Bien est vérité que le royaume d’Angleterre fut en celle saison en grand péril et en pestillence, plus grande assez que quand les vilains d’Exsesses et de la comté de Kent et d’Arondel se rebellèrent contre le roi et les nobles, et ils vinrent à Londres, et je vous dirai raison pourquoi.

Les nobles d’Angleterre et les gentilshommes furent adoncques tous d’un accord et de une alliance avecques le roi contre les vilains. Maintenant ils se différoient les uns des autres trop grandement, le roi d’Angleterre contre ses deux oncles le duc d’Yorch et le duc de Glocestre, et les oncles contre le roi ; et toute celle haine venoit et naissoit du duc d’Irlande qui étoit tout le conseil du roi. Les communautés en Angleterre, en plusieurs lieux, cités et bonnes villes, savoient bien le différend qui entre eux étoit.

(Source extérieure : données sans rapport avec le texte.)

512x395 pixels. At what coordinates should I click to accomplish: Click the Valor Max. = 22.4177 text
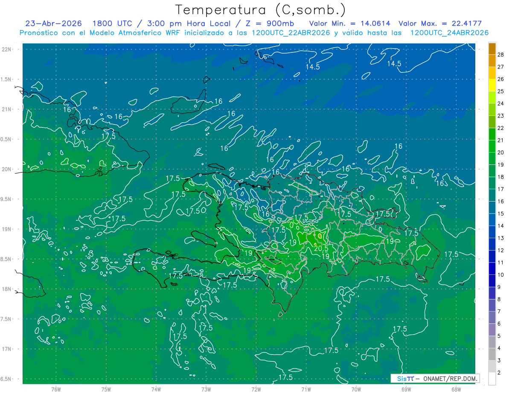[x=440, y=23]
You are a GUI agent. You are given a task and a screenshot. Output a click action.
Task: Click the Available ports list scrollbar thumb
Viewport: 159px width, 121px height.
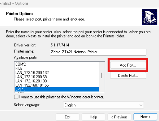point(101,75)
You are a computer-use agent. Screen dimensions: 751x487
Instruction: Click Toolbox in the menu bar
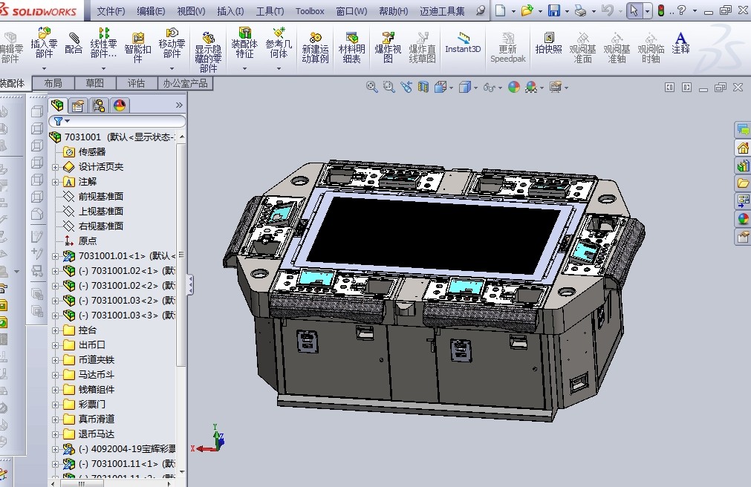(309, 11)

Les sages le notoient à grand mal qui en pouvoit naître et venir ; les fous n’en faisoient compte, et disoient que c’étoit tout par envie que les oncles du roi avoient sus leur neveu le roi, et pour ce que la couronne d’Angleterre leur éloignoit ; et les autres disoient : « Le roi est jeune ; si croit jeunement et jeunes gens ; mieux lui vaudroit, et plus honorable et profitable lui seroit, de croire ses oncles qui ne lui veulent que bien et l’honneur et profit du royaume d’Angletere, que celle poupée le duc d’Irlande, qui oncques ne vit rien, ni oncques rien n’apprit, ni ne fut en bataille. » Ainsi se différoient les cœurs et les langages des uns et des autres en Angleterre ; et y apparoient grandes tribulations ; et bien étoit sçu et connu en France ; et pour ce s’appareilloient les dessus dits nommés seigneurs de y aller à toute leur puissance et faire un très grand destourbier.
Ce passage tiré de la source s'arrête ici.